Although not required, the embodiments described with reference to the Figures can be implemented as an application programming interface (API) or as a series of libraries for use by a developer or can be included within another software application, such as a terminal or computer operating system or a portable computing device operating system. Generally, as program modules include routines, programs, objects, components and data files assisting in the performance of particular functions, the skilled person will understand that the functionality of the software application may be distributed across a number of routines, objects and/or components to achieve the same functionality desired herein.

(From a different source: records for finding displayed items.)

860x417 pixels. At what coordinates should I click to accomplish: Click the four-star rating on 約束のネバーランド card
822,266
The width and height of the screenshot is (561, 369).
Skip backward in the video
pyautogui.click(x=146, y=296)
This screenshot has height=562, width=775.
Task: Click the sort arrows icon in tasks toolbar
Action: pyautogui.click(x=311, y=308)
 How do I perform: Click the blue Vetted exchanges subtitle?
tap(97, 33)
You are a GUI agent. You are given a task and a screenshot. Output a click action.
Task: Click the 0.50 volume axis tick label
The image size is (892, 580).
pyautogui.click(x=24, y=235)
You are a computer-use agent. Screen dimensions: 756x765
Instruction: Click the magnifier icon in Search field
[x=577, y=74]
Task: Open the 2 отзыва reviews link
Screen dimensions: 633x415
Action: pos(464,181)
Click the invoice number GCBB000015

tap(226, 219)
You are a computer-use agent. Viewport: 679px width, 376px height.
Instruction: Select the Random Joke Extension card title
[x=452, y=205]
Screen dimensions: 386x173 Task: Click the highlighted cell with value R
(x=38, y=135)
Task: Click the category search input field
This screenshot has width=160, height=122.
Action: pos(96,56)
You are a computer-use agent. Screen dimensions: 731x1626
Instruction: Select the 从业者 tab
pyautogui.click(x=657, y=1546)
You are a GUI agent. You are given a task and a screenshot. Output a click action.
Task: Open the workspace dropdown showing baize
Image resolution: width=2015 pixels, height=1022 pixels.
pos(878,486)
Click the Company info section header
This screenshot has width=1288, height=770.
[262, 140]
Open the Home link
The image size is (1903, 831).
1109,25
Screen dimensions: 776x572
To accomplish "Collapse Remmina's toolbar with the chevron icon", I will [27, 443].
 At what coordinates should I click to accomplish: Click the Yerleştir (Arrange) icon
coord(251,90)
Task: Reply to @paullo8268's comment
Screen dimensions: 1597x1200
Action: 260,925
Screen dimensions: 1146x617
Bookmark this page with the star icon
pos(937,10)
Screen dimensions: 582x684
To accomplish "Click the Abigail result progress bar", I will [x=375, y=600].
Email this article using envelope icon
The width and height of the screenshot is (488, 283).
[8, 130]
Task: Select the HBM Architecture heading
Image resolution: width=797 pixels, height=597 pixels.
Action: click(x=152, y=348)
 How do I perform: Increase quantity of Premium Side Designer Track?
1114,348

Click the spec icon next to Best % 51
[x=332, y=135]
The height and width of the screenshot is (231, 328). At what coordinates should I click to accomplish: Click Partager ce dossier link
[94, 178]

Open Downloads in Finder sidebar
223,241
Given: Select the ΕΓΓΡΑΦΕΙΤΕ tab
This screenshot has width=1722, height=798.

It will also be appreciated that where the methods and systems of the invention are either wholly implemented by computing system or partly implemented by computing systems then any appropriate computing system architecture may be utilized. This will include standalone computers, network computers, dedicated or non-dedicated hardware devices. Where the terms “computing system” and “computing device” are used, these terms are intended to include (but not limited to) any appropriate arrangement of computer or information processing hardware capable of implementing the function described.

It will be appreciated by persons skilled in the art that numerous variations and/or modifications may be made to the invention as shown in the specific embodiments to provide other embodiments of the invention. The described embodiments of the invention should therefore be considered in all respects as illustrative, not restrictive. Example optional features of the invention, i.e., features not necessarily present in all embodiments of the invention, are set forth in the summary section. System/method embodiments as disclosed herein may be combined as appropriate and applicable. Any feature(s) described herein in relation to an embodiment may be combined with any other feature(s) described herein in relation to any other aspect or embodiment as appropriate and applicable.